- Location of Clover Township, within Clearwater County, Minnesota
- Coordinates: 47°46′20″N 95°14′14″W﻿ / ﻿47.77222°N 95.23722°W
- Country: United States
- State: Minnesota
- County: Clearwater

Area
- • Total: 17.6 sq mi (45.7 km^{2})
- • Land: 17.1 sq mi (44.2 km^{2})
- • Water: 0.58 sq mi (1.5 km^{2})
- Elevation: 1,263 ft (385 m)

Population (2020)
- • Total: 88
- • Density: 5.2/sq mi (2.0/km^{2})
- Time zone: UTC-6 (Central (CST))
- • Summer (DST): UTC-5 (CDT)
- ZIP code: 56652
- Area code: 218
- FIPS code: 27-12214
- GNIS feature ID: 0663834

= Clover Township, Clearwater County, Minnesota =

Township in Minnesota, United States

Clover Township is a township in Clearwater County, Minnesota, United States. The population was 88 at the 2020 census.

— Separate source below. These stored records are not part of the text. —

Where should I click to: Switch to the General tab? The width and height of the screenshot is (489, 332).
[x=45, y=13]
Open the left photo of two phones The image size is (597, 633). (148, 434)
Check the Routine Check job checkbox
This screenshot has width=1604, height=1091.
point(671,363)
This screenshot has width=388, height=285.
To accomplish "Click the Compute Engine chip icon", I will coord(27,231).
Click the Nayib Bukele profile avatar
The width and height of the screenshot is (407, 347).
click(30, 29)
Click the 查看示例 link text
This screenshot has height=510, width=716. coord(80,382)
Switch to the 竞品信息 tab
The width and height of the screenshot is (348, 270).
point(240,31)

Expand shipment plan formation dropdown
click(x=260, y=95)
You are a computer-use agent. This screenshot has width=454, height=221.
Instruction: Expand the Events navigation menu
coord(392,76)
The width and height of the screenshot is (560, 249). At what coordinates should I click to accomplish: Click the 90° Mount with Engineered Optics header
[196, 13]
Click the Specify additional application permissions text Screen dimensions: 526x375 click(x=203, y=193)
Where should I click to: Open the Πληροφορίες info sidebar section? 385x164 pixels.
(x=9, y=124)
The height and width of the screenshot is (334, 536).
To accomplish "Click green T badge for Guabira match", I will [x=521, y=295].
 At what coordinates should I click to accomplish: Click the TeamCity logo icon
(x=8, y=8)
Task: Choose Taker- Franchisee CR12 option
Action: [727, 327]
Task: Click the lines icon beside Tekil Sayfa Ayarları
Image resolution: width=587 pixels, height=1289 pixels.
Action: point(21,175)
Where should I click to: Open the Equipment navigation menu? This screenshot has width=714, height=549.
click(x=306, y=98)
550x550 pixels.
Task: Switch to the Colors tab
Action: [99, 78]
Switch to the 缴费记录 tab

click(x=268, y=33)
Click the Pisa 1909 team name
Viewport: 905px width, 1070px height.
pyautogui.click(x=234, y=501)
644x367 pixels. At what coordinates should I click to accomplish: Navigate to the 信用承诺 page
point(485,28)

Clover Township was organized in 1914.

==Geography==
According to the United States Census Bureau, the township has a total area of 17.6 sqmi, of which 17.1 sqmi is land and 0.6 sqmi (3.34%) is water.

==Demographics==
As of the census of 2000, there were 116 people, 49 households, and 29 families residing in the township. The population density was 6.8 PD/sqmi. There were 59 housing units at an average density of 3.5 /sqmi. The racial makeup of the township was 90.52% White, 8.62% Native American, and 0.86% from two or more races.

There were 49 households, out of which 18.4% had children under the age of 18 living with them, 53.1% were married couples living together, 6.1% had a female householder with no husband present, and 38.8% were non-families. 36.7% of all households were made up of individuals, and 8.2% had someone living alone who was 65 years of age or older. The average household size was 2.37 and the average family size was 3.17.

In the township the population was spread out, with 27.6% under the age of 18, 3.4% from 18 to 24, 21.6% from 25 to 44, 32.8% from 45 to 64, and 14.7% who were 65 years of age or older. The median age was 43 years. For every 100 females, there were 141.7 males. For every 100 females age 18 and over, there were 133.3 males.

The median income for a household in the township was $32,083, and the median income for a family was $39,375. Males had a median income of $26,250 versus $25,417 for females. The per capita income for the township was $16,248. There were 17.1% of families and 27.0% of the population living below the poverty line, including 47.1% of under eighteens and none of those over 64.